Recognition of Hand Written Mathematical Expression using Scale Augmentation and Drop Attention

Abstract

This is a review paper. We start by explaining about how handwritten mathematical expressions have unstable scale.Then we show how augmented layers are used for scaling those mathematical expression.We continue by explaining how an attention based encoder-decoder is used for extracting features and generating predictions.The drop attention is used when the attention distribution of the decoder is not precise.This method achieves better performance than any other existing method.

1. Introduction

In this section we will discuss the problem we are addressing and how we are going to tackle the problem. So we are trying to convert Hand Written Mathematical Expressions to .tex format. One of the main problem that arises when converting Hand Written Mathematical Expression is scaling the image of the Mathematical Expression.

The main thing in this process of converting the Hand Written Mathematical Expression to .tex is the encoder-decoder network.We enhance this network by using Scale Augmentation at the beginning and Drop Attention at the end to enchance the accuracy which increases quality of this output.

Sketch of the Paper

•Encoder-Decoder Network
•Scale Augmentation
•Drop Attention
•Experiment and Implementation
•Conclusion
•References

Sketch of the process

•Scale Augmentation
•Encoder-Decoder network
•Drop Attention

As we can see the Scale Augmentation is used at the begining before the Encoder-Decoder Network but it is used to enhance the Encoder-Decoder Network. So we need to understand what is the Encoder-Decoder Network then we can move on with Scale Augmentation.

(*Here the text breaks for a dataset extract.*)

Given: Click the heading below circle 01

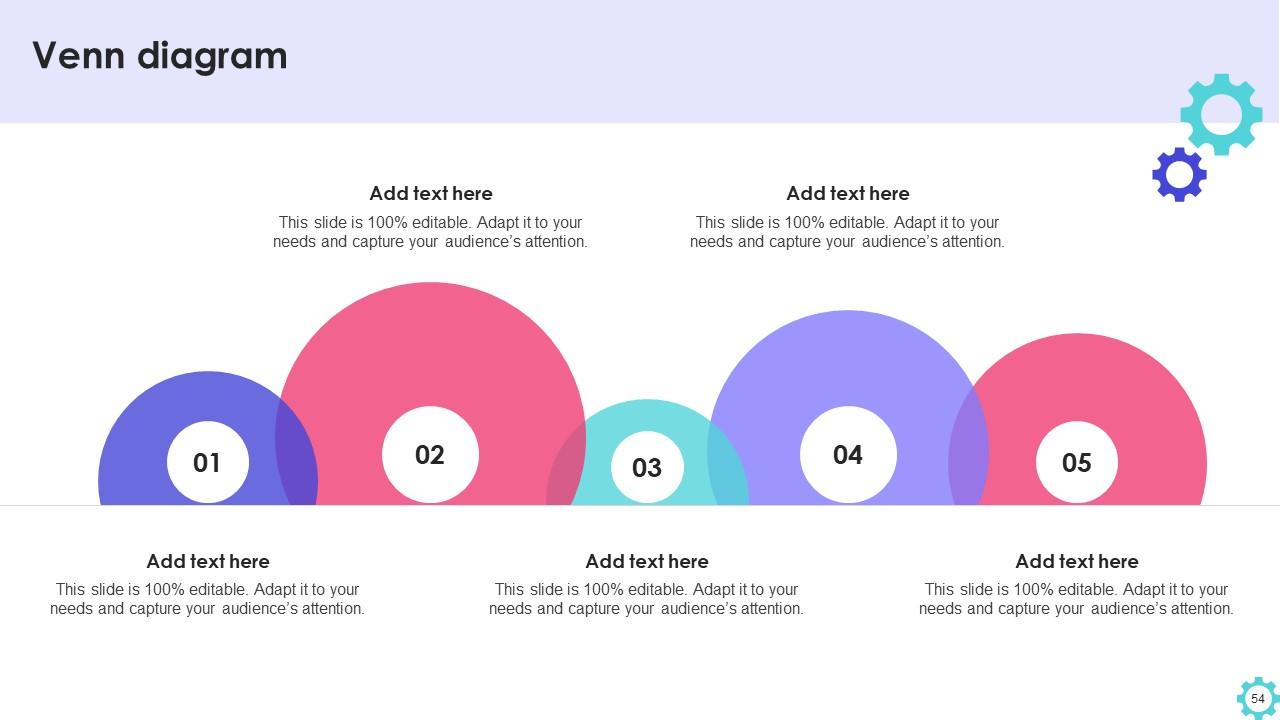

2. Encoder-Decoder Network

The encoder is build by modifying the CNN architechture ResNet-18 and we set the stride of all convolutional layers in ResNet-18 to 1 in order to extract the more precise features and avoid the neglecting features.The other settings are same as in [1] .Max pooling layers are used for down-sampling and dropout layers are used to lessen the network over fitting.The detailed network configuration is shown in the table I.

Variables and their Meanings

•c - Number of filters
•k - Kernel number
•s - Kernel Size
•pa - Stride Padding
•n - Block Number
•p - Dropout Probability

Table I(detailed Network Configuration)

\begin{array}{cc} Layer/Block & Setting \\ Convolution & c = 64, k = 3 \times 3, s = 1, p a = 1 \\ Max pooling & k = 2 \times 2, s = 2 \\ Batch norm & - \\ ReLU & - \\ Building block & c = 64, n = 2 \\ Max pooling & k = 2 \times 2, s = 2 \\ Dropout & p = 0.1 \\ Building block & c = 128, n = 2 \\ Max pooling & k = 2 \times 2, s = 2 \\ Dropout & p = 0.2 \\ Building block & c = 256, n = 2 \\ Max pooling & k = 2 \times 2, s = 2 \\ Dropout & p = 0.3 \\ Building block & c = 512, n = 2 \\ Max pooling & k = 2 \times 2, s = 2 \\ Dropout & p = 0.3 \end{array}

The attention-based decoder is based on RNN and iteratively generates the target sequence Y from features F.

Definition(Softmax Function) :The softmax function is a function that turns a vector of K real values into a vector of K real values that sum to 1. The input values can be positive, negative, zero, or greater than one, but the softmax transforms them into values between 0 and 1, so that they can be interpreted as probabilities.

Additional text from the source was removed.